In The First March of Gentlemen, Rafal Milach creates a narrative composed of real stories. He retells the historical childrens strike in Wrzenia in Poland from the early 20th Century, through collaged archive photographs from the 1950s and 1960. He has created a narrative to be read as a playful metaphor for the social and political tensions of the present.
When western Poland was under German occupation, over 100 students of the Catholic People’s School took part in a strike against the German influence on their education. The Germans aim was to remove the Polish language from their teachings.
Milach detached the figures from Szczepaniak’s photographs, both literally and figuratively, from their original context and placed them onto bright, candy coloured backgrounds. The design is “like a toy, like a candy – something nice to look at and to touch.” The figures are caged in geometric shapes, which as the book progresses, increasingly constrict and restrain them. The figures remain oblivious to their imprisonment. Ania Nałęcka-Milach, the designer of the book, created the physical object to reference the size and colour scheme of children’s school exercise books, as a camouflage for the serious subject matter.
https://en.artbooksonline.eu/art-20507
https://www.bjp-online.com/2018/06/milach-gentlemen/
MY RESPONSE:
In order to create these photomontages, I edited my still life Occupation objects on photoshop. These 4 outcomes are inspired by Rafal Milach, a photographer who created montages with figures caged in geometric shapes to retell the historical children strike in Wrzenia in Poland. His vivid colour scheme and “toy and candy” design has inspired me to further explore my editing skills on photoshop.
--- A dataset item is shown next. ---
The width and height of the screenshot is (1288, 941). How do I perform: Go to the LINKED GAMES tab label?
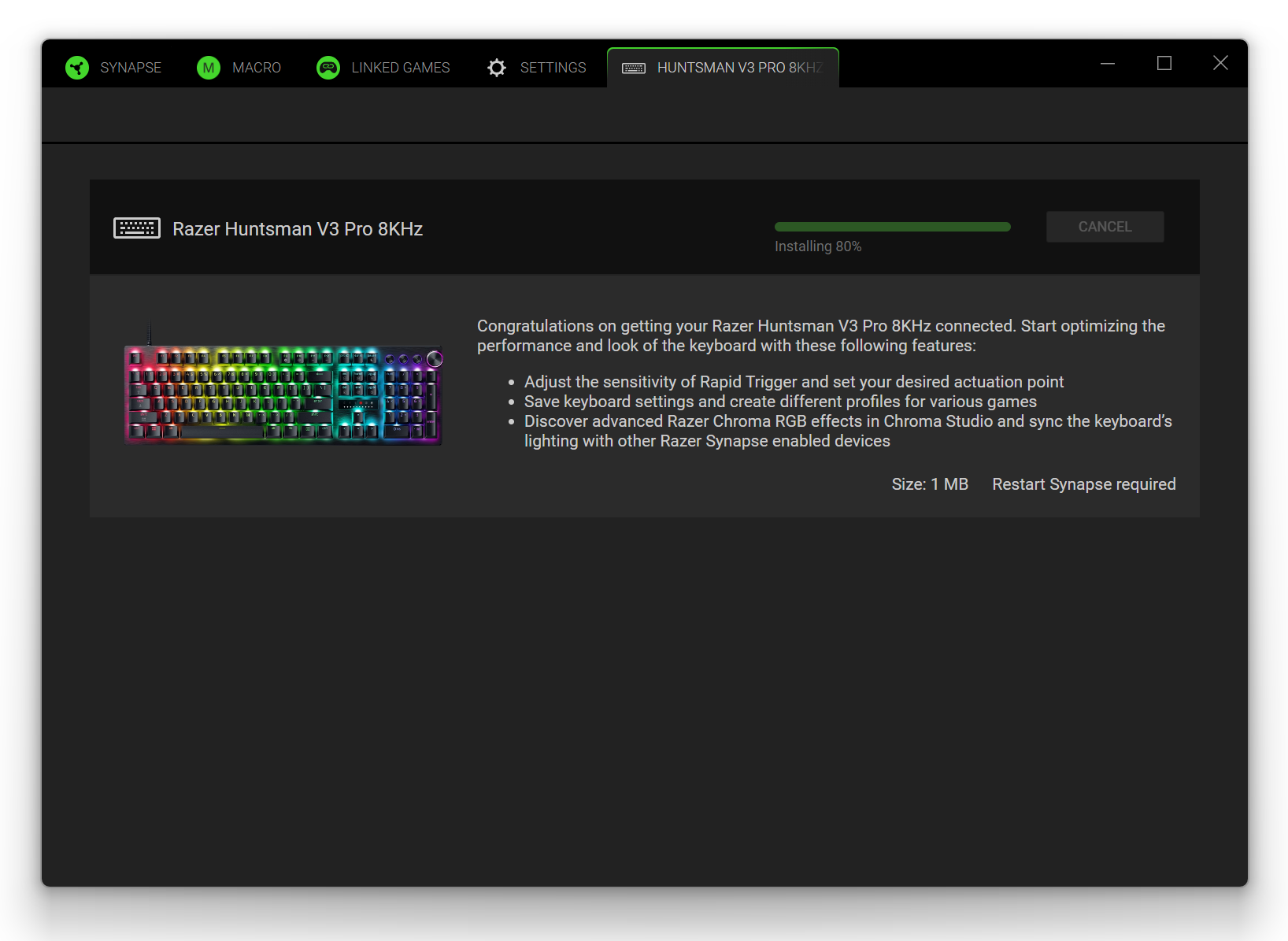coord(401,68)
To create these several designs, I used archival images of German soldier from société jersiaise. The quick selection tool on photoshop allowed me to cut out the soldiers from their original photo and place it onto the still life photographs. Before using the line tool, I adjusted the figures using the transformation tool to change the size and placement. What I enjoyed the most about editing these photomontages was adding geometrical shapes onto the images to have the same contextual meaning as Milach’s book. The figures are restrained and caged by these lines to convey the restrictions the German’s introduced into Jersey when it was Occupied.